Para ilmuwan telah lama menyaksikan berkurangnya es laut dan dampaknya di Arktik. Dalam pengumuman terpisah pada hari Senin, NSIDC mengatakan luas es laut Arktik pada akhir musim panas ini berada pada titik maksimumnya. Keenam terbawah dalam hampir 45 tahun pencatatan satelit – menambah tren yang mengkhawatirkan bahwa dalam 17 tahun terakhir terdapat rekor tingkat terendah es laut musim panas di Arktik.

Tren penurunan es laut di Antartika sudah lebih jelas, namun para ilmuwan kini yakin bahwa benua tersebut sedang mencapai titik kritis seperti di Arktik. Hanya dalam tujuh tahun, Antartika telah mengalami tiga kali musim panas dengan lapisan es rendah.

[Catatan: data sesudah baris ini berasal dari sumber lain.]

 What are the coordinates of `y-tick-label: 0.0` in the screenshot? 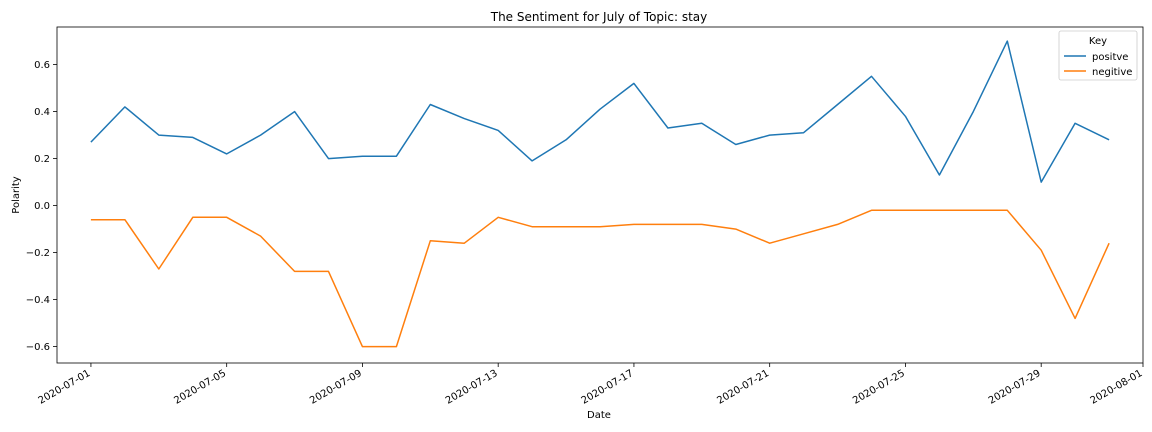 It's located at (42, 206).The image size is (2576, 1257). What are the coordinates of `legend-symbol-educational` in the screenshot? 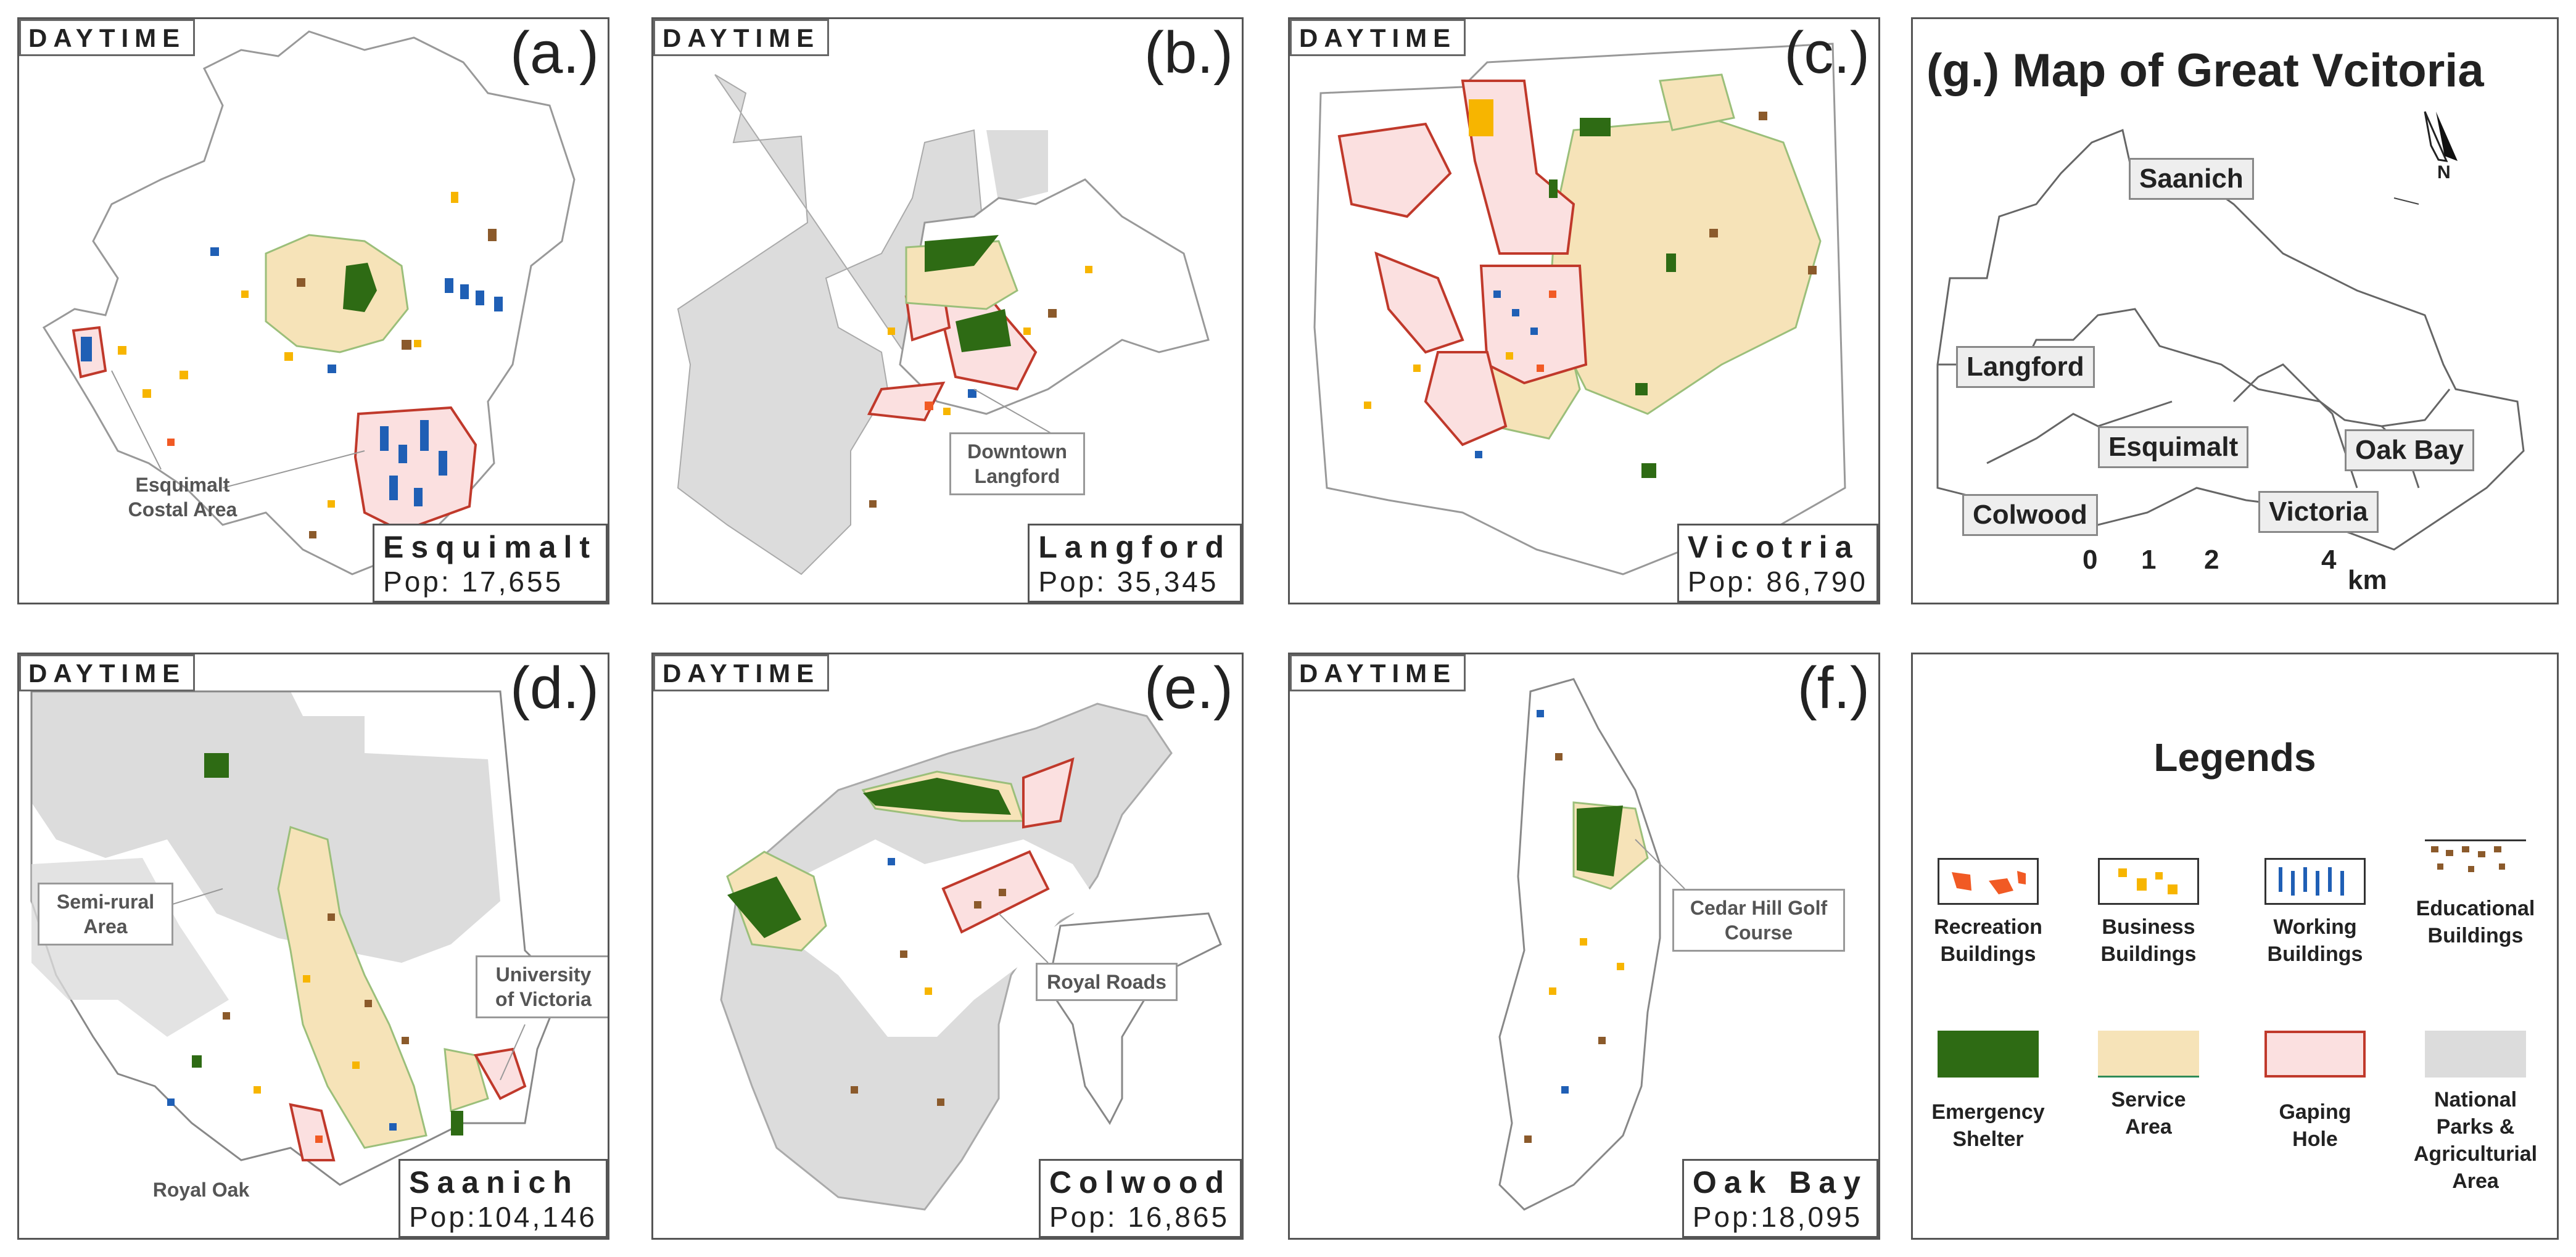 It's located at (2476, 863). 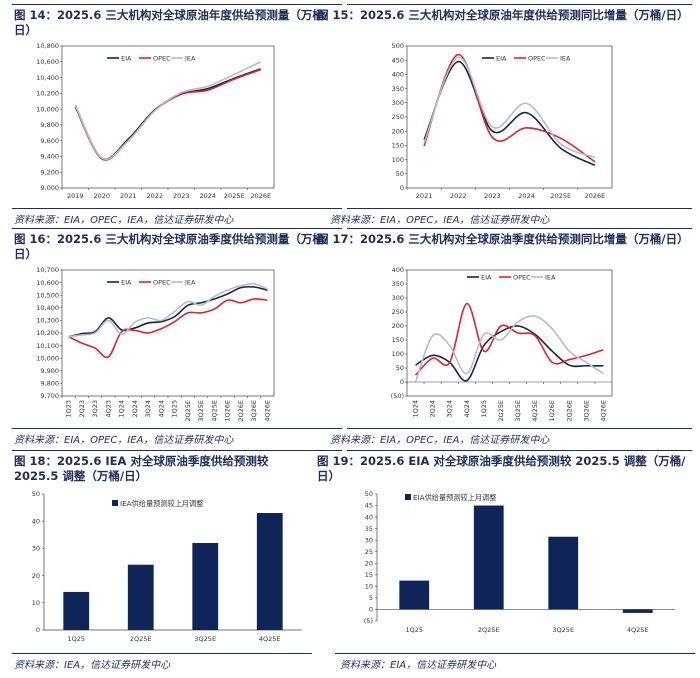 I want to click on x-tick-label: 2Q23, so click(x=82, y=409).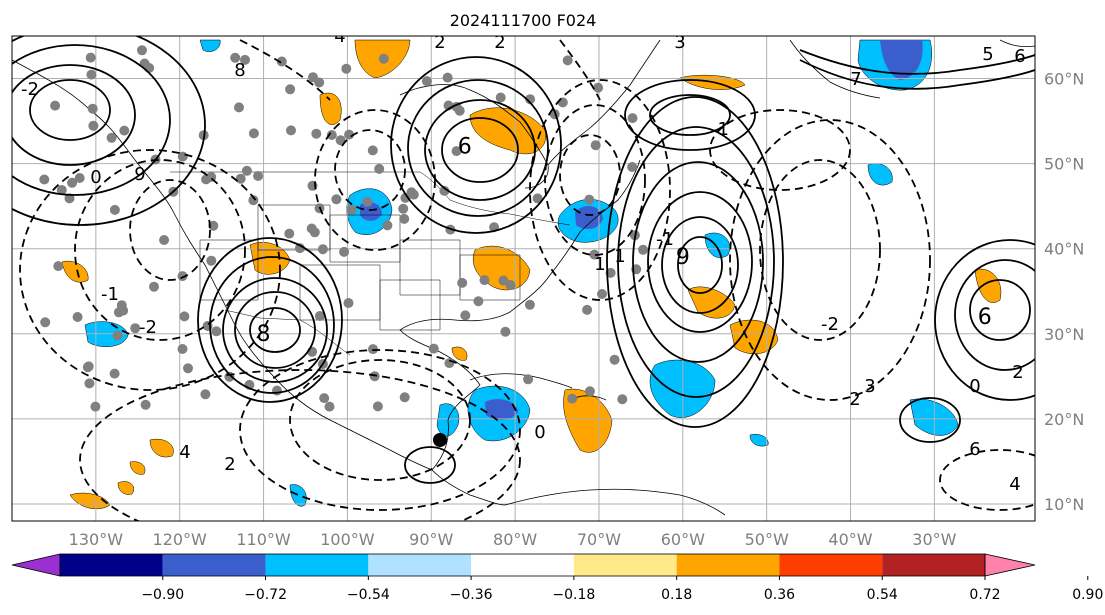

A Studi ini dipublikasikan Pada tanggal 13 September, dia mengatakan bahwa catatan-catatan ini menunjukkan bahwa “proses mendasar yang mengendalikan tutupan es laut Antartika mungkin telah berubah.”

“Sekarang kita juga melihat hilangnya es laut, karena es yang terbentuk di permukaan laut tampaknya dipengaruhi oleh kenaikan suhu laut dan mungkin juga oleh proses lain,” kata Moon. “Saat ini kita mungkin melihat rezim yang sangat berbeda yang mempengaruhi es laut Antartika di semua musim.”

Moon mengatakan Antartika juga telah menunjukkan responsnya terhadap perubahan iklim dengan cara lain. Antartika dan Arktik mengalami pemanasan lebih cepat dibandingkan rata-rata global. Meningkatnya suhu laut di seluruh benua telah menyebabkan pencairan es secara signifikan di sekitar lapisan es, termasuk mengganggu kestabilan Gletser Thwaites, yang kira-kira seukuran Florida dan berkontribusi terhadap kenaikan permukaan laut global sebesar 4% setiap tahunnya. Moon mengatakan perubahan dalam cara pergerakan lautan dan atmosfer menjadi lebih jelas.

“Ini bukan berita bagus,” kata Jill Whiteman, pakar risiko global dari perubahan iklim kutub dan profesor keberlanjutan di Universitas Exeter. “Es di kutub adalah salah satu asuransi terbesar di dunia terhadap perubahan iklim yang tidak terkendali, dan kita dapat melihat bahwa es di laut utara dan selatan sedang menghadapi masalah dan peringatan sudah mulai terdengar.”